What the exercise asks:
Take the line that contains "Given: Click the" and each one after it through the last line below, and retype them exactly. Leave out the pictures.

Data extract:

● ● ●

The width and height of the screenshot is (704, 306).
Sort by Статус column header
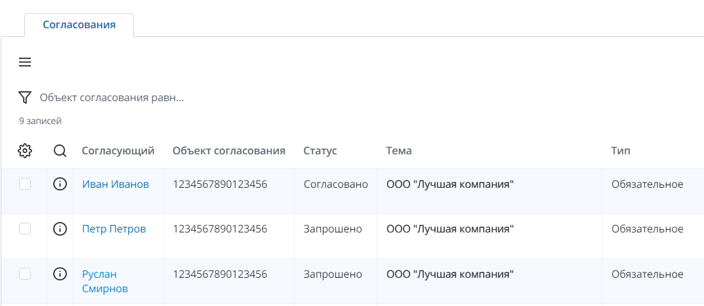pos(320,151)
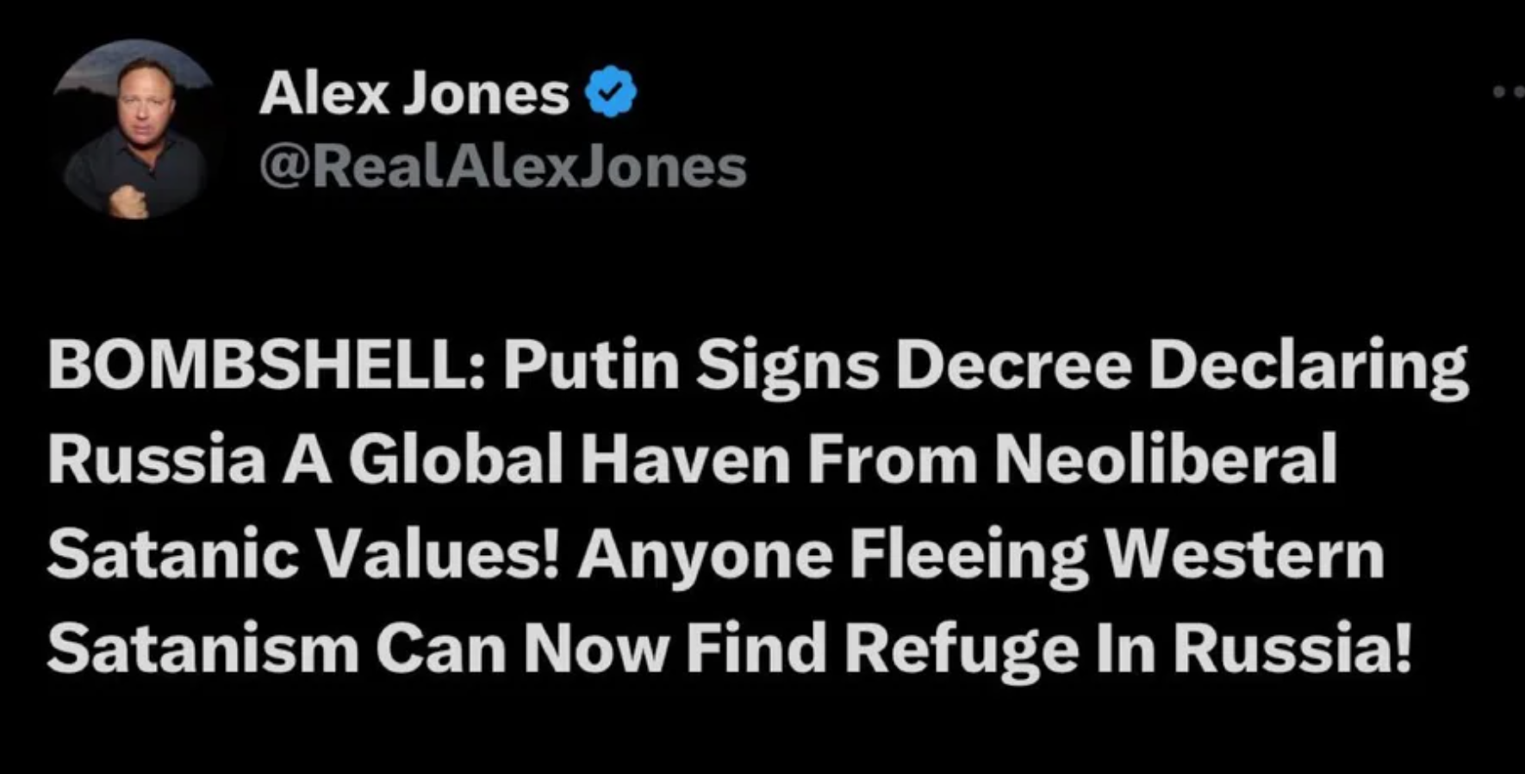1525x774 pixels.
Task: Open the more options ellipsis menu
Action: click(x=1508, y=91)

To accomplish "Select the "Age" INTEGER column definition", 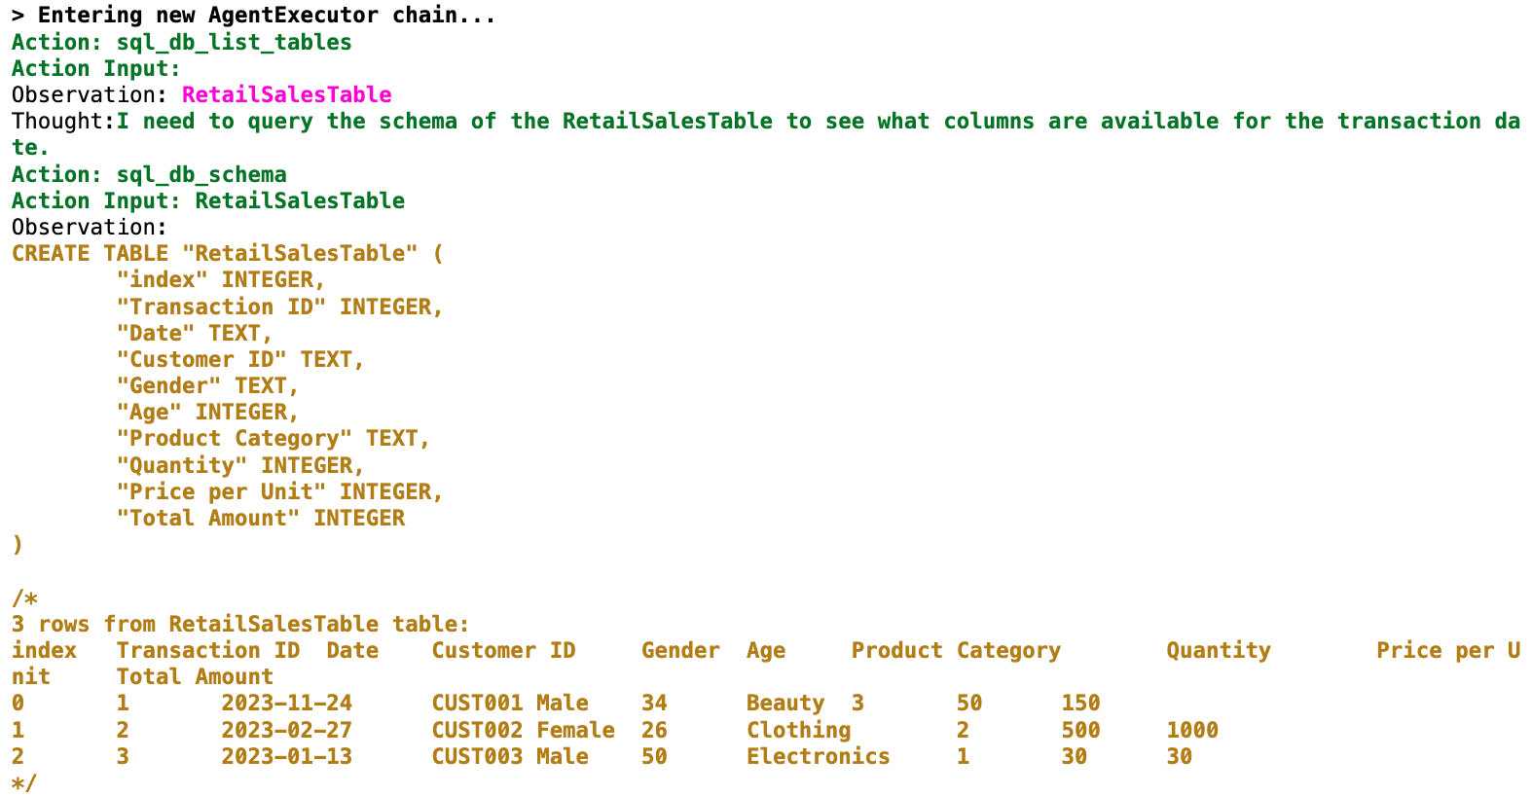I will (x=206, y=412).
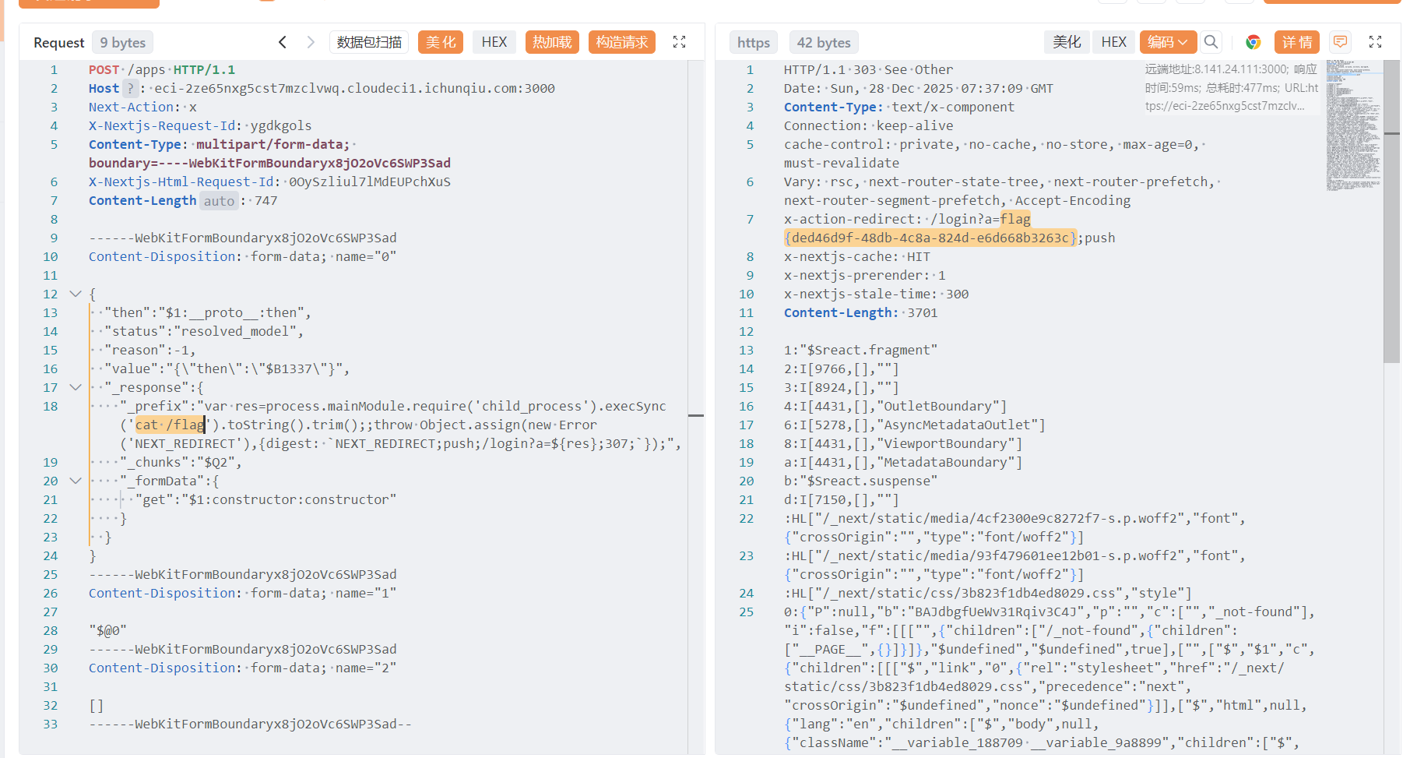Click the 数据包扫描 packet scan button
This screenshot has height=758, width=1410.
click(369, 42)
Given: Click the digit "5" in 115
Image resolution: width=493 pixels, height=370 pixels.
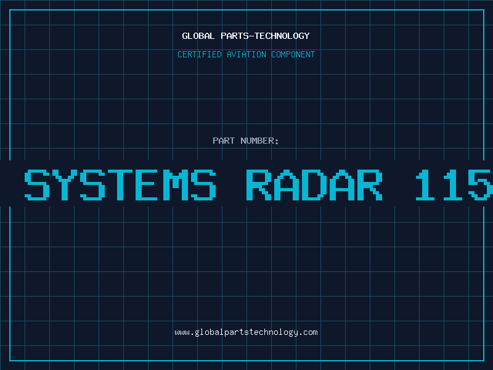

● ● ●

Expected answer:
Given: Click the digit "5" in 115
Image resolution: width=493 pixels, height=370 pixels.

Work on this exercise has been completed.